I did not want to suspect Claire of anything, and did not, until I remembered our recent conversation on the street when she seemed to sense that all was not well with me. How would she know? Was her hand in this? Perhaps she belonged so completely now to another man that she decided to remove anything from that summer that still attached itself to me, and all that was left was Hobbes.
Such a thought, that Claire brought a gun out along the trails to my cabin and ended the life of the dog she helped rescue. It was well beyond my means to harm her, or any woman—and in that event my father would never have tolerated such a thing—but the thoughts would not disperse from my mind. Had she killed him?
Though the cold was something fierce, I hugged the coat about me more and leaned into the sheltered side of a tree trunk.
23
TO LOOK FOR EVIDENCE MEANT SHARPENING THE details of what was already known, re-seeing what was already seen. And it slowly came to me, what was bothering me, some evidence of a trick she played with others to bring this dog into my life and then take him away. I resolved however to think things over before anything else was done.

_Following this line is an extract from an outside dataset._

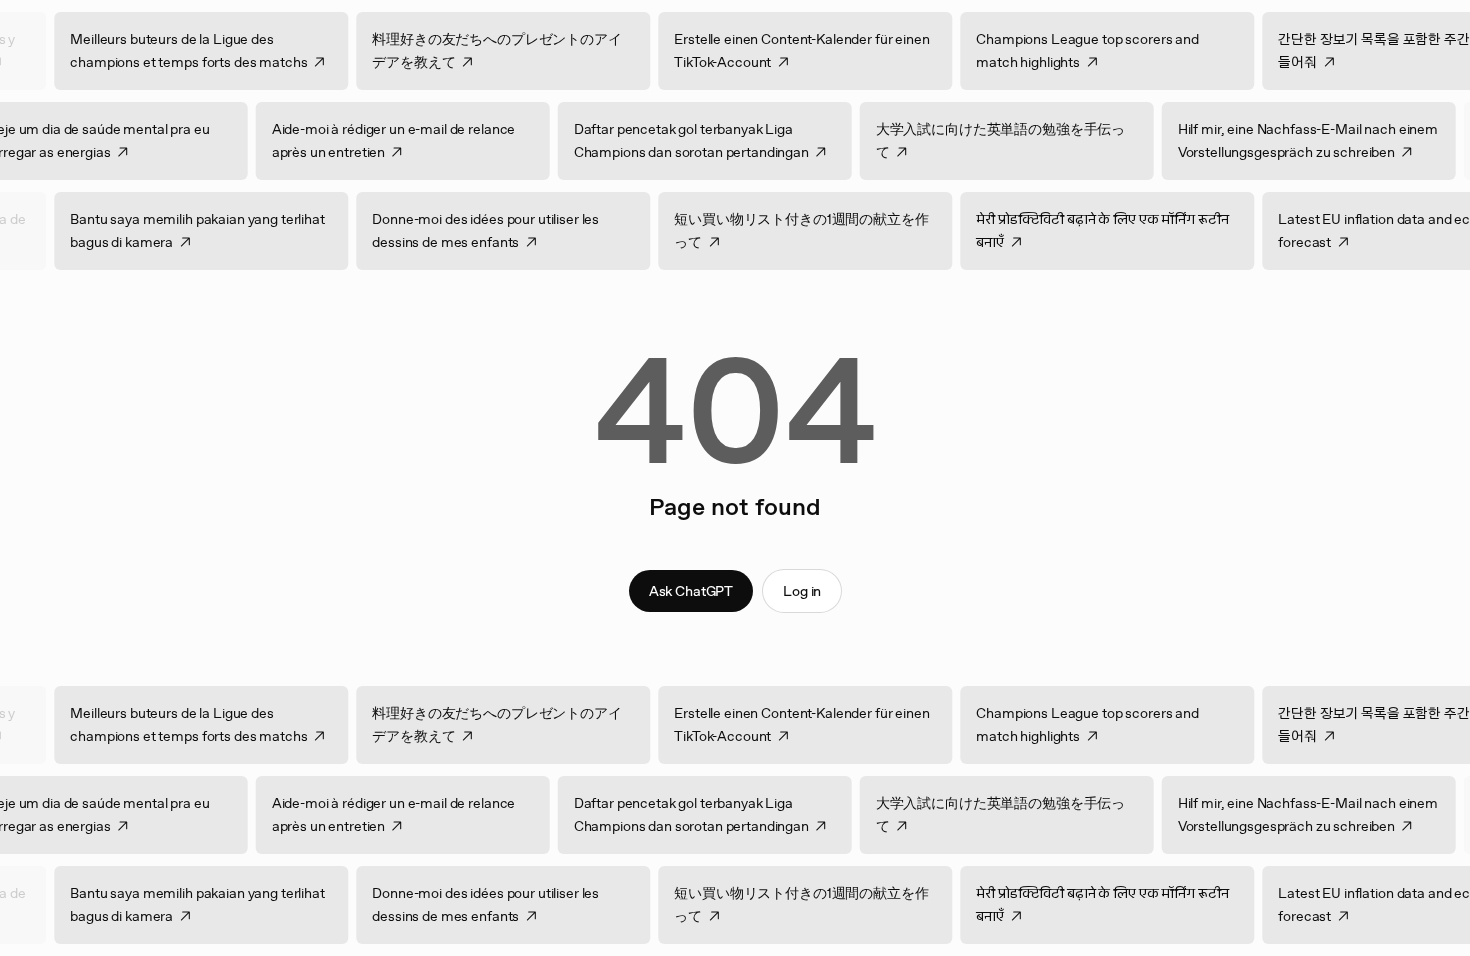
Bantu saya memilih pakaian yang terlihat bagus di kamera (227, 230)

The first evidence of guilt was the way she turned up at the cabin that day in early summer. She walked past the flowers that stained the grass blue and yellow under the Maine sky, wide and shallow and ice blue. I was in the kitchen reading, and the wind blew from the south through the open window and through all the rooms, seeking out the last smells and shadows of spring, and the new summer grazed my skin with a warm whisper, its first word. I rose from the armchair when I heard her: my face had been buried in a book and now it filled the glass as I watched.
Some hens ran after each other in the sunlight under the smell of burning pine and past the truck. I stepped out onto the porch under smoke that swept down from the chimney.